> [Задания]:
(a) Ответьте по отрывку о корабле:
(i) Какой океан находится где-то за шхерами?
(ii) В каком городе Алика можно было завести на борт парохода только силком?
(iii) Что заявляет Алик в Бергене, повернувшись к пароходу?
(b) Подхватите отрывок о корабле и продолжите его после последней фразы.

> [Фрагмент текста]:
◇ ◇ ◇ ◇ ◇
Ничто не может сравниться с атмосферой корабля: высокий серый борт, ряды иллюминаторов; палуба с бухтами канатов, вентиляторами, лебедками, крутые трапы; покрытая черным маслом живая машина глубоко под толстым стеклом; бесконечные ряды кают вдоль коридоров, устланных дорожкой, и перед ними – ряды ботинок, выставленных для чистки: шхеры, шхеры, и где-то за ними – Атлантический океан.

И вот мы в Бергене, идем по набережной, и маленький Алик, которого в Осло можно было завести на борт парохода только силком, так он плакал и боялся – теперь небрежно поворачивается к покинутому нами морскому гиганту и заявляет: «Ничего себе пароходишко!»
◇ ◇ ◇ ◇ ◇
> [Исходные данные]:
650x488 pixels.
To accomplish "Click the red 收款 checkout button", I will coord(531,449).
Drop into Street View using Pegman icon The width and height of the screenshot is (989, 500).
◇ ◇ ◇ ◇ ◇
> [Ответы по заданиям]:
(a)
(i) Атлантический океан.
(ii) В Осло.
(iii) «Ничего себе пароходишко!»

(b)
Берген так непохож на Осло, как могут быть непохожи два города. Замкнутый, подобно озеру, залив окружен семью отдельными конусами гор, как сахарными головами; в залив вдается плоская коса, на ней и стоит город; с моря он открывается Немецкой пристанью – рядом причудливых средневековых деревянных домов с островерхими крышами – и поразительным рыбным рынком, настоящим рыбным вавилонским столпотворением. Город давно перерос косу и круто поднимается с нее на гору ступенчатыми уличками, а впереди него – туда, наверх, – тянется линейка фуникулера. На крутых улицах играют дети в прорезиненных плащах и «зюйдвестках», бредут из магазинов «бергéнсерки» с зонтами и в калошах – в этом странном и своеобразно красивом городе дождь льет более трехсот дней в году.

А затем – назад железной дорогой, вьющейся по обрывам Воссевангена, над фьордом и узкими длинными озерами, через туннели, мимо высоких снежных, скалистых, лесистых гор, через шумливые каменистые горные речки, – домой, в прочный, привычный, постоянный мир нашей квартиры и двора на Нубельсгате.


I V

Так я впервые познакомился с миром, с природой, – и разве не родина та страна, где ты впервые познал мир и самого себя?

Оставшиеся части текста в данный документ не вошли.